Something I’ve worked on like my life depends on it, which it very well might, considering the close calls I had back before control was a word in my vocabulary.

I’m Papa’s puppet. The Santoro underboss, who, after being forced into marriage to a stranger, is now being pressed to parade around with a fake smile, all to make up for the sins committed by so many others. What a fucking travesty.

A soft, singsong voice floats my way from over my shoulder. “You’re an idiot, you know.”

Yes, what this morning needs is my kid sister’s sarcasm.

The perfect touch.

The goddamn cherry on top.

“Not now,” I tell her over my shoulder before entering the study, where, sure enough, there’s a folder labeled Invitations on the desk.

When I turn with the folder in hand, my sister is blocking the doorway, standing in the center with her arms outstretched to the sides. “You’re going to listen to me.”
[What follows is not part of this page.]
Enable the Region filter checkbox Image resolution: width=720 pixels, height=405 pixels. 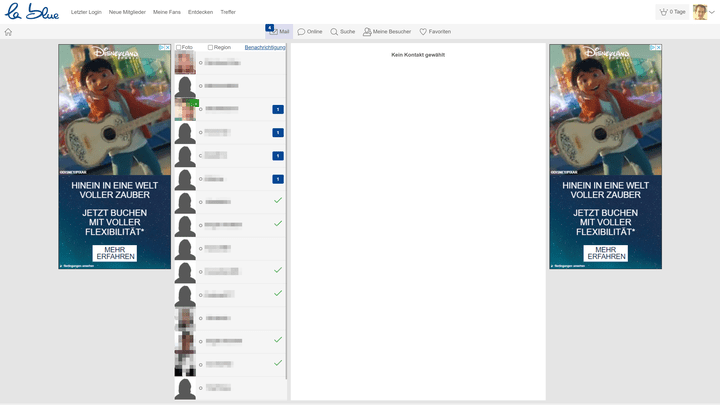coord(210,47)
“Guilia, get off my back, right? Go torture Luca for a while.” Yet when I move toward her, she doesn’t budge. “I’m serious,” I grunt, lowering my brow and scowling in a way I rarely do when she’s around. That’s because she usually doesn’t deserve it.

“You’ve always got things to do around here, don’t you? You get up, you work out in the basement, you even shower down there. Right?” Before I can answer her rhetorical questions, she goes on. “You work here all day long, and you only go home to sleep. You’re a married man now, you idiot.”
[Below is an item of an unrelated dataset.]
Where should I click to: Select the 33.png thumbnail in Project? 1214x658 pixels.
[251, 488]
“Thanks for the reminder.”

“What do you think this is like for her?” she asks with an exasperated sigh. “Sophia is awesome.”

Are we talking about the same Sophia?

“Listen to me.” It’s not easy, softening my tone, calming myself down.

“I’m glad you like her. I’m glad you get along so well.

I hope you become good friends. But you can’t force anything to happen between us and for God’s sake.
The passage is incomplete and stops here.